▶ _Provided data_:

..........

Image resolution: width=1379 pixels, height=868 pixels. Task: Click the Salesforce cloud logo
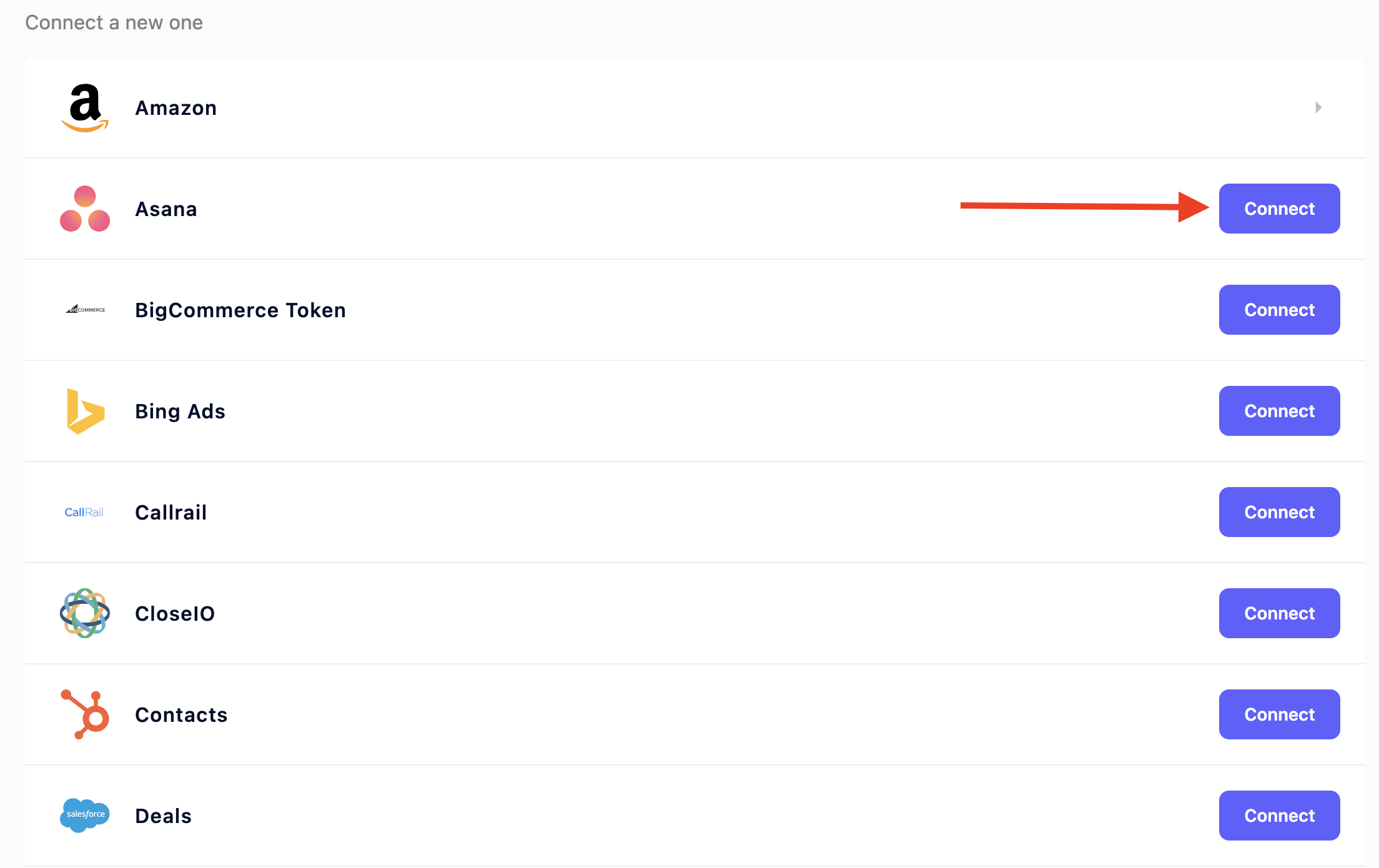point(85,815)
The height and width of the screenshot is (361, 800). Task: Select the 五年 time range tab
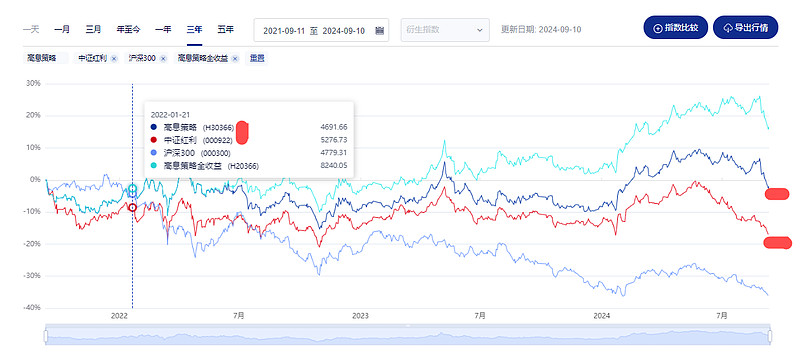point(226,30)
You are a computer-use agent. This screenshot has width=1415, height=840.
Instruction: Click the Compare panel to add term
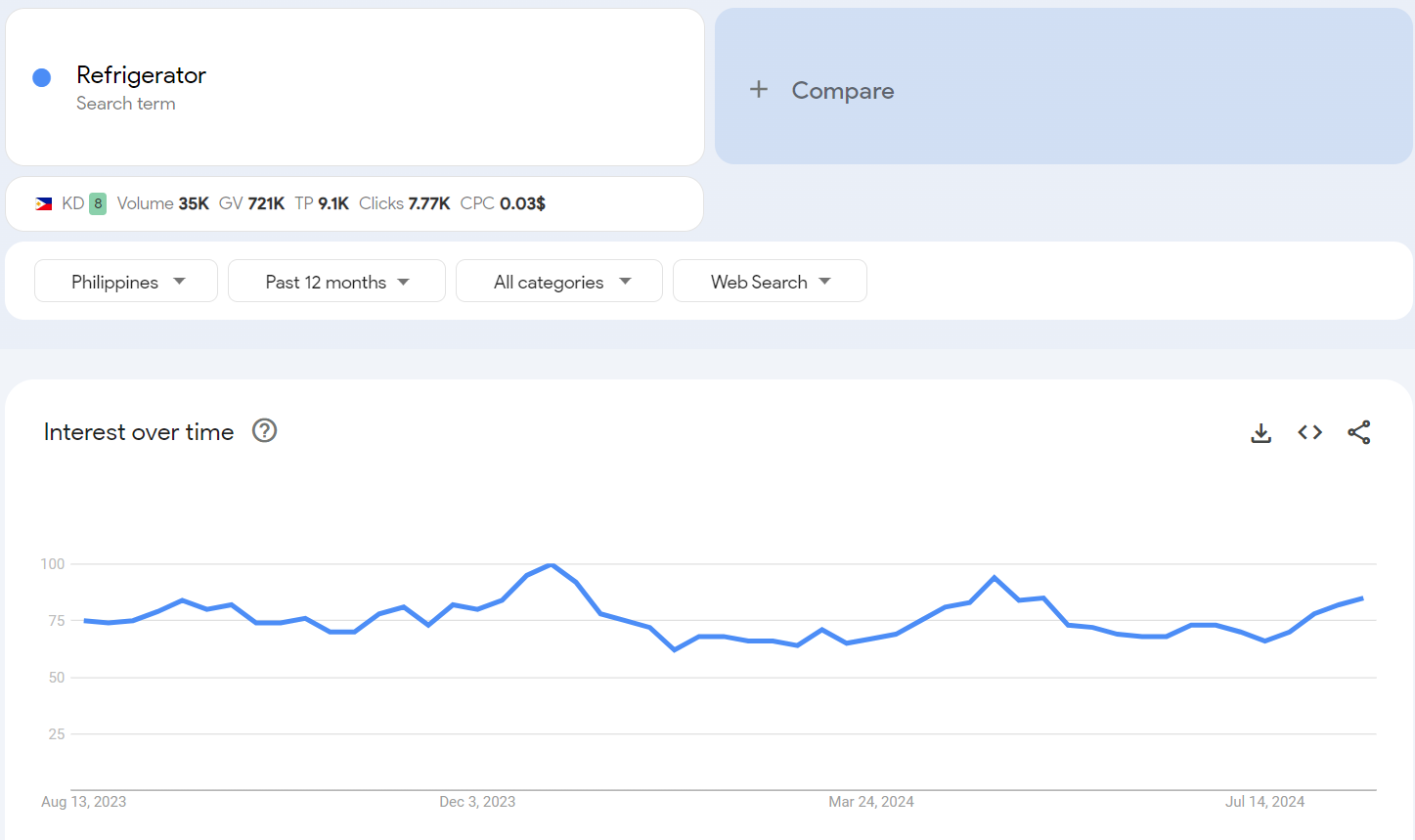1063,88
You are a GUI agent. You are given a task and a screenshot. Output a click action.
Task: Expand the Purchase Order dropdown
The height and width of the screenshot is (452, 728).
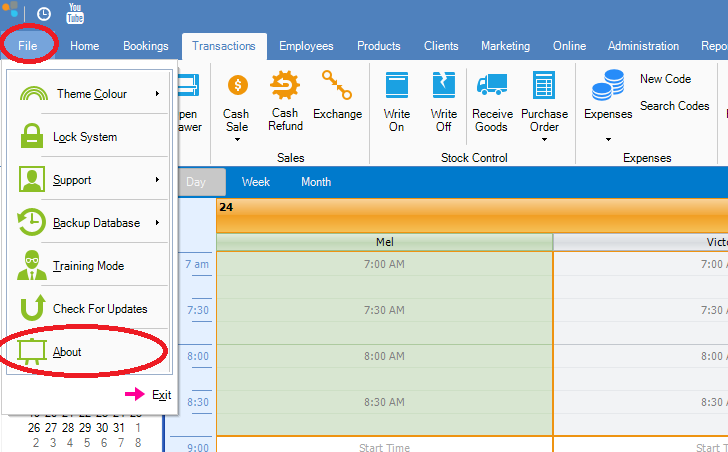(544, 140)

..........

▶ _What the task asks_: Return each entry above unchanged. Leave the pictures out.

▶ _Response to this exercise_:
Image resolution: width=1379 pixels, height=868 pixels. Task: Click the Salesforce cloud logo
point(85,815)
The height and width of the screenshot is (361, 800). Task: Select the 五年 time range tab
point(226,30)
You are a computer-use agent. This screenshot has width=1415, height=840.
Instruction: Click the Compare panel to add term
1063,88
You are a GUI agent. You are given a task and a screenshot. Output a click action.
Task: Expand the Purchase Order dropdown
The height and width of the screenshot is (452, 728).
(544, 140)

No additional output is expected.